Pueden ser de ricota y parmesano o de verdura y parmesano, y vienen acompañados de una emulsión casera de remolacha. Se comen con la mano (como si fueran papas fritas) y sin lugar a duda maridan perfecto con diferentes cervezas tiradas: Honey, Golden, Porter, entre otras. De 18 a 20hs ofrecen happy hour y hay un combo imbatible: dos copas de vino Malbec + ravioles a elección. El plan es ideal para una salida en pareja. También podés acompañar los ravioles con algún cocktail de la casa como el IRA (Jameson, té negro, jugo de limón, almíbar y menta). Seguí nuestro consejo: si visitás el bar de los containers, no te vayas sin probar estos ravioles crocantes. Es un remplazo perfecto para las ya trilladas papas con cheddar.

3) Desarmadero: ravioles fritos de cordero con mucha onda / Gorriti 4295-
Gorriti 4300 – Palermo viejo


En Desarmadero Bar y en su reciente ampliación Desarmadero Session desde su apertura incorporaron al menú ravioles fritos y ya son un clásico de la casa. Según explica la dueña del bar, Carolina Ochoa: “fue una forma de incorporar pasta al menú, pero en forma de tapeo y de una manera bastante original. La pasta frita es crocante, se la puede acompañar con una salsa y se aprecia mejor el sabor del relleno”. La receta es de uno de sus cocineros que anteriormente tenía una fábrica de pastas.

Los ravioles están rellenos de cordero y para su cocción la carne se brasea en el horno con vino y verduras, se procesa, y se le agrega queso crema. La masa lleva harina, huevo y aceite de oliva. La porción trae un chutney casero de tomate. La combinación del cordero con el chutney queda muy sabrosa. Para maridar, nada mejor que una rica cerveza artesanal. Y en Desarmadero tienen variedad: más de 45 canillas (entre los dos locales) y por mes ofrecen más de 120 estilos de cerveza: Honey, Pilsen, Porter, Scotch, de trigo, entre otras. Un dato: de 18 a 20hs tienen happy hour y la pinta cuesta $90.

4) Ajo negro: con sus gnocchi al mejor estilo romano / Av. Córdoba 6237 (esquina Jorge Newbery)- Colegiales


En Ajo Negro una de las últimas incorporaciones de la carta son sus gnocchi romano fritos con estofado de mejillones y albahaca. “Los incorporamos hace poco y afortunadamente han tenido una muy buena recepción por parte de nuestros comensales, porque ellos aceptan muy bien los platos de corte italiano.”, admite, el chef y dueño del restaurante, Gaspar Natiello. Los ñoquis son de sémola y el estofado es de mejillones, lo que evidencia el amor de la casa por los productos de mar.

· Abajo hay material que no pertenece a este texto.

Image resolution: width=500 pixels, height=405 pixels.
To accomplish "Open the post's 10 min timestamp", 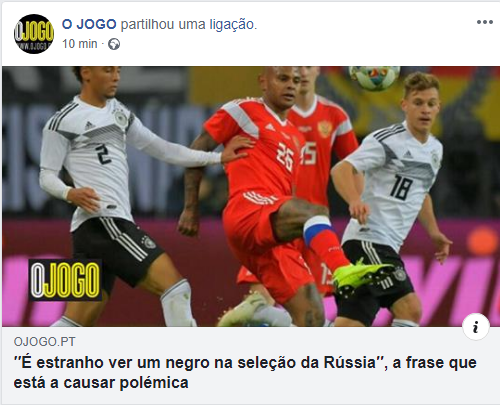I will (80, 44).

Para la cocción calientan la sartén, se le agrega una cucharada de manteca y se fríen los ñoquis por ambos lados hasta que estén dorados. Vienen servidos en un plato hondo y el toque final es con aceite de oliva y hojitas de albahaca fresca. “Tienen la particularidad de quedar crocantes por fuera y untuosos por dentro, no se hacen con aceite así que no quedan grasosos sino cremosos, lo cual amalgama muy bien con el estofado de mejillones con el que se sirve”, concluye, Natiello. Para acompañar: algún vino boutique de la carta o vermú.

5) Tres Monos: el bar de Palermo que le rinde culto a los ñoquis del 29 con una versión bien power/ Guatemala 4899- Palermo Viejo


El pasado 29 de febrero en Tres monos, uno de los bares con más onda de Palermo, se sumaron a la tradición ofrecer ñoquis en el menú con una versión totalmente diferente: fritos. Los ñoquis, que fueron elaborados especialmente para el bar por una fábrica de pastas artesanal de barrio, son de ricota y calabaza. Los apanan en queso Provolone, luego se fríen y vienen acompañados por un tuco casero como dip. “Nos gusta hacer cosas descontracturadas y darle una vuelta a lo clásico. Queríamos que sea algo divertido y original y se nos ocurrió ofrecer unos ñoquis, pero que no sea que la gente espera de este plato”, cuenta el reconocido bartender Sebastián Atienza a MALEVA y admite que: “a la gente le encantó la idea de comer la pasta con este formato más de bar y para el picoteo”. Atienza aconseja disfrutarlos con aperitivos y cocktails con vino o cerveza. Como la idea resultó, todos los 29 de cada mes van a ofrecer este plato. El tiempo dirá si se convierte en un clásico de la casa.